Articolo segnalato da:
Press-IN anno I / n. 2144
Dire del 09-09-2009
Sette volte campione di sci di fondo e primo atleta con protesi all’arto inferiore a domare la vetta dell’Alpamayo, la più alta del Caucaso. Gianfranco Corradini si prepara a un’altra sfida grazie ad una protesi speciale
ROMA – “Tu sei fortunato. Male che vada, ti congeli una gamba sola”. E scoppia in una fragorosa risata. È con una battuta dei suoi amici piu’ cari che Gianfranco Corradini, classe ‘55, atleta disabile, racconta cosa lo aspetta il 10 settembre, quando iniziera’ l’ascesa al monte Elbrus, 5.642 metri, la cima piu’ alta del Caucaso russo. Gia’ sette volte campione di sci di fondo e con alle spalle un curriculum d’alpinista di tutto rispetto, Corradini partira’ alla volta dell’Asia per battere un altro record, dopo quello del 2007 quando fu il primo atleta con protesi all’arto inferiore a domare la vetta dell’Alpamayo, sulle Ande peruviane (5.947 metri). Anche se, ora, preferisce non pensare alla “montagna piu’ bella del mondo” (cosi’, l’ha definita l’Unesco) ma “concentrarsi sulla scalata”. “Quella dell’Alpamayo – racconta – e’ stata una scalata piu’ tecnica. Una parte del percorso, almeno 600 metri, era interamente ghiacciata e con una pendenza del 70%. In questo caso, invece, il problema maggiore saranno i bruschi cambiamenti climatici”. Unico elemento lasciato al caso, quindi, la meteorologia. Per il resto, un allenamento studiato a tavolino (”Mi alleno 4-5 volte a settimana, andando in bici, camminando e salendo in quota. Senza esagerare, altrimenti sforzo troppo la gamba”) e una fede incrollabile nelle proprie capacita’. L’alpinista della Val di Non, che piu’ di vent’anni fa perse la gamba sinistra in un incidente automobilistico, e’ la prova vivente che le barriere sono, a volte, solo mentali. Grazie all’ausilio di una protesi speciale per l’alpinismo progettata dall’Inail di Vigorso di Budrio, Corradini si e’ inerpicato un po’ ovunque: dal Monte Bianco alle Punte Gnifetti, da Bishorn e Burnaby nel Gruppo del Rosa, passando per Weissmies, Grossglockner, Piz Buin, Cevedale, Cima Ortles e Gran Zebru’. E poi ancora, su per il Palon de la Mar, il Monte Rosole e il San Matteo.
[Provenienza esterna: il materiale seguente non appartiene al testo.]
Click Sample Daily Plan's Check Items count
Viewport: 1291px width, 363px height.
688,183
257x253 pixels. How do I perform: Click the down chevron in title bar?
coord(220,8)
Instancabile, non si e’ risparmiato pericolanti arrampicate su pareti di ghiaccio e neve, con pendenze che sfiorano il 70%, come Presanella, Cristallo e Marmolada. Scalare, sciare, sono state “la mia rivincita sull’handicap”, dichiara lui che, pur, facendo parte di una famiglia di sportivi, prima dell’infortunio, a soli 22 anni, non era un atleta cosi’ appassionato. “Dopo l’incidente, ho iniziato a fare della passeggiate che, con il tempo, diventavano sempre piu’ lunghe. A un certo punto, ho iniziato a salire. E da quel momento non mi sono piu’ fermato”. L’incontro che gli ha cambiato la vita e’ stato quello con Roberto Diaz, una guida alpina che l’accompagna da sempre nelle sue spedizioni. È lui, afferma, ad avergli dato l’input: “Dipende da te, mi diceva. Lo decidi tu, se vuoi andare piu’ in alto”. E Gianfranco, ha deciso. Perché, per lui e’ chiaro che “senza testardaggine, di montagna, non se ne riesce a salire nemmeno una”.